EXTRACTED MATERIAL START

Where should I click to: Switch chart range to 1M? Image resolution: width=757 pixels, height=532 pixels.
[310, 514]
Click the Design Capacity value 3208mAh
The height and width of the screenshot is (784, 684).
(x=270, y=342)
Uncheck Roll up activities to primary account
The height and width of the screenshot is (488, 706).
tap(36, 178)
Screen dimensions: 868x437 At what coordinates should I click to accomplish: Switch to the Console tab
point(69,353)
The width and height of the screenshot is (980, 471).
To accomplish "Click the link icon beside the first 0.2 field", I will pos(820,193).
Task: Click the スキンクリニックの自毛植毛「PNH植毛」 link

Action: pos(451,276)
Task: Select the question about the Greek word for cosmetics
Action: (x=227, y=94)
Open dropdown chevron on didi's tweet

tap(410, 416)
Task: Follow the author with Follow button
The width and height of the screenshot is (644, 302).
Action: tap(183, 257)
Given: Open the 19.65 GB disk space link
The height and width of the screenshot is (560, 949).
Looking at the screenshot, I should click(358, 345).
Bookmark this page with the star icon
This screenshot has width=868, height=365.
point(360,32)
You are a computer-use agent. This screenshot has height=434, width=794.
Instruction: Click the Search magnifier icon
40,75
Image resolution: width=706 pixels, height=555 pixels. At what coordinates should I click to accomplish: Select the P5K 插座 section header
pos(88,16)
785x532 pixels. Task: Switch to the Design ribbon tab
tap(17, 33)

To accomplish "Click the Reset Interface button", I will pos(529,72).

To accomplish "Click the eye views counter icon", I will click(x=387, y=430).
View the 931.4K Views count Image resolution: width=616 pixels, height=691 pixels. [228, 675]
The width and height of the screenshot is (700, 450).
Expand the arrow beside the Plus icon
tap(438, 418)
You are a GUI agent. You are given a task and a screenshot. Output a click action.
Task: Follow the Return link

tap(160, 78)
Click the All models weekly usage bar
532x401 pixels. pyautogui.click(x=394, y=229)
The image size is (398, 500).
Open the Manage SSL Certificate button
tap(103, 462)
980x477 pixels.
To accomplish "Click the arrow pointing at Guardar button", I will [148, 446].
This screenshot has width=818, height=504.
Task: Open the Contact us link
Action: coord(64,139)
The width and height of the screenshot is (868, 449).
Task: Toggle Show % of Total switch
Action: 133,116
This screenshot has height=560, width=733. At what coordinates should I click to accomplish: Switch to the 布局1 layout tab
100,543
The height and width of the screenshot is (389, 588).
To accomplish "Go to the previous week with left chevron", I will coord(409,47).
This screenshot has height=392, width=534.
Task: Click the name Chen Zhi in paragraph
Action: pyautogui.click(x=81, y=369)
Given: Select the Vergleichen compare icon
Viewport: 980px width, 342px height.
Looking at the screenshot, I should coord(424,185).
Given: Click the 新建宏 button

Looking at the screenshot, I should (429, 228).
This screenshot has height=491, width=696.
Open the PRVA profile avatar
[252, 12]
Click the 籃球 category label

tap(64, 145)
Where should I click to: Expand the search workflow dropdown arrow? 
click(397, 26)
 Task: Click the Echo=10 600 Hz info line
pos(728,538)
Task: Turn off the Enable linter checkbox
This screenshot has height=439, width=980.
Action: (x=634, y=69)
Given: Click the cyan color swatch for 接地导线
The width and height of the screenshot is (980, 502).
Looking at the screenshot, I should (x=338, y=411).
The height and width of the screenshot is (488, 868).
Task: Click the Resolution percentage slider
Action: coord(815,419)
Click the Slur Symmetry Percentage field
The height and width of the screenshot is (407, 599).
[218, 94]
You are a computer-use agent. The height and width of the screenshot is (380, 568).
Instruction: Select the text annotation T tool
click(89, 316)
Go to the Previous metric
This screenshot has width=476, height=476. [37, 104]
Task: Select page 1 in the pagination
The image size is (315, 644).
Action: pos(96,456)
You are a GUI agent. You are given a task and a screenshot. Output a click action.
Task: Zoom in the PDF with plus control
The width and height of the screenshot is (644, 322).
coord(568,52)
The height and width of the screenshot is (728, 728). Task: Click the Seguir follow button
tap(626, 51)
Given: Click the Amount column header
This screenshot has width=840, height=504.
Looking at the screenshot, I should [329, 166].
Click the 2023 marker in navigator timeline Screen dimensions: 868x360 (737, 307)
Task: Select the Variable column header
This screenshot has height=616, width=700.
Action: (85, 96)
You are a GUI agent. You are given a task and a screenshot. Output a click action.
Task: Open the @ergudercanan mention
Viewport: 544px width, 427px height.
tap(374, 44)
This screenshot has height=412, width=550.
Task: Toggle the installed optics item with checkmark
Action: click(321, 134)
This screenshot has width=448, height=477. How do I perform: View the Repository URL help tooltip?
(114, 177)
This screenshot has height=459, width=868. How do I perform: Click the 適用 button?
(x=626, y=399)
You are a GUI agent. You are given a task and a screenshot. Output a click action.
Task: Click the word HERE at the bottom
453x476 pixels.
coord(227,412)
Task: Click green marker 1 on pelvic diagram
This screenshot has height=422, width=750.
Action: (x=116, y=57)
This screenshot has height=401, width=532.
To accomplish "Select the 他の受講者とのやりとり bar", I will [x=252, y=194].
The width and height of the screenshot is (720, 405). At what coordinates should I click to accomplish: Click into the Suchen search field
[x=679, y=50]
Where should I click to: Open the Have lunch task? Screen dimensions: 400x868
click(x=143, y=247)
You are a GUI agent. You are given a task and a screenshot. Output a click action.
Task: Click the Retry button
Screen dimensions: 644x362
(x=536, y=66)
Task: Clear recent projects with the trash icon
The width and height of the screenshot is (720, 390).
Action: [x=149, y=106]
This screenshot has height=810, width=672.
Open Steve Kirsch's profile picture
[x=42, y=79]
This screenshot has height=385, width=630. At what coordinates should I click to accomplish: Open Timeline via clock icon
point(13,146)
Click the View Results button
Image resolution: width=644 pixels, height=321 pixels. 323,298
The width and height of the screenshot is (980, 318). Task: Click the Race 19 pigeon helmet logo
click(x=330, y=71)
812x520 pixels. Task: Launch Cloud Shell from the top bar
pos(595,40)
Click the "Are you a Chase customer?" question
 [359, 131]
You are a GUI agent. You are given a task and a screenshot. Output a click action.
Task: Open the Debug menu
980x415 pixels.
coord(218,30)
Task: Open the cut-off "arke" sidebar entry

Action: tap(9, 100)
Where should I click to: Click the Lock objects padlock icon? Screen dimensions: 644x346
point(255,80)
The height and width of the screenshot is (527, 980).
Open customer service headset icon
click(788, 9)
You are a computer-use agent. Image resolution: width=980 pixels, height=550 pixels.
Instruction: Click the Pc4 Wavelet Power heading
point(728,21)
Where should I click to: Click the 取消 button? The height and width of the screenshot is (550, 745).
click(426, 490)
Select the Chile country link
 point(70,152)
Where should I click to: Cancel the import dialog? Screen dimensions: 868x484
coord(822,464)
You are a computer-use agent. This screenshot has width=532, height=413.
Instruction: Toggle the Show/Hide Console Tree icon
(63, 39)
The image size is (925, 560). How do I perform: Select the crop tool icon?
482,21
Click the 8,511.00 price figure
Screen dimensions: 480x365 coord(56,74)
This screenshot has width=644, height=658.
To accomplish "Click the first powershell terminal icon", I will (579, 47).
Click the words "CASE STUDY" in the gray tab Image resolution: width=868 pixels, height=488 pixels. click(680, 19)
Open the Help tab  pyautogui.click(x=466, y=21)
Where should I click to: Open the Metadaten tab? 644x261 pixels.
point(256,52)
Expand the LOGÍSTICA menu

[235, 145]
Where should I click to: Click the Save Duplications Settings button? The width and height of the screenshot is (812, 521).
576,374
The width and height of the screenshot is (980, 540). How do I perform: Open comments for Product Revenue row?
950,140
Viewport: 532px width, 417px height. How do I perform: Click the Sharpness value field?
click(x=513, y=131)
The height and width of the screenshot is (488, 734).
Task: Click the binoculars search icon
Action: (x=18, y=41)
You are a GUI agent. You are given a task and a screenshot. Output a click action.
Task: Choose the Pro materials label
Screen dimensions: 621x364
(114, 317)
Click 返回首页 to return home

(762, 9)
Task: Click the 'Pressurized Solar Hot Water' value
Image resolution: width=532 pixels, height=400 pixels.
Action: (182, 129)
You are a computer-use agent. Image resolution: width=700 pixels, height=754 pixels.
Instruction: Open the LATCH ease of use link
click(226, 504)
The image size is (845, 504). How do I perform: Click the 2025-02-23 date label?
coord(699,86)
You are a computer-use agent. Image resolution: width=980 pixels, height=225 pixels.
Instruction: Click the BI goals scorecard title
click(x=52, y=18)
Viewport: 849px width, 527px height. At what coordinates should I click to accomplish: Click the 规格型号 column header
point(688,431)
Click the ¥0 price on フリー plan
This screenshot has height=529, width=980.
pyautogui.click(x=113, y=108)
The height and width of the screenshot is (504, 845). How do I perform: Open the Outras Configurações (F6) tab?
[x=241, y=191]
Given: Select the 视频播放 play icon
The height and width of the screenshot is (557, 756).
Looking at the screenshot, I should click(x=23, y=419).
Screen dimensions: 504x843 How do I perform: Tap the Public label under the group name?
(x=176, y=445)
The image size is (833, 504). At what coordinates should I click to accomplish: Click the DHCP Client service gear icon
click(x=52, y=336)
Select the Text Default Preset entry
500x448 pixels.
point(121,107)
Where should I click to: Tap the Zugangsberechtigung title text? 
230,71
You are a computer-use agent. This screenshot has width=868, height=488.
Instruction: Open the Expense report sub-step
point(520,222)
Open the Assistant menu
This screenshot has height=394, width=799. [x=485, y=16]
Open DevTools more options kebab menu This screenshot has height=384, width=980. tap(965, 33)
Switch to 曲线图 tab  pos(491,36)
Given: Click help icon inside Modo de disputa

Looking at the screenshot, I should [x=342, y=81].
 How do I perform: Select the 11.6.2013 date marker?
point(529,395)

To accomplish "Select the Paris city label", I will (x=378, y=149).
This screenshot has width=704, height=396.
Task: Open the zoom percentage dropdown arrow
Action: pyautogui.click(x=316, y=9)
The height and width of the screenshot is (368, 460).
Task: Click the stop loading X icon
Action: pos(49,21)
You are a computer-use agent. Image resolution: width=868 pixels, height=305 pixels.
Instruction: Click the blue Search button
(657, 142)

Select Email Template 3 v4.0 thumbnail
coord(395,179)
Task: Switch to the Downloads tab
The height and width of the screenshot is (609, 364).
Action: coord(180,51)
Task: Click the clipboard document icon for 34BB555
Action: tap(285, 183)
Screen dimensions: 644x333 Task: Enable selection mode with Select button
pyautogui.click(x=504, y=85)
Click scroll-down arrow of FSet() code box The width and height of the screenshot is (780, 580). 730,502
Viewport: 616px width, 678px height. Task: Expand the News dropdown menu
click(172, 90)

EXTRACTED MATERIAL END

Identify the lines in the entries that hold "first" and return each one.

• OUTPUT:
To accomplish "Click the link icon beside the first 0.2 field", I will pos(820,193).
To accomplish "Click the first powershell terminal icon", I will (579, 47).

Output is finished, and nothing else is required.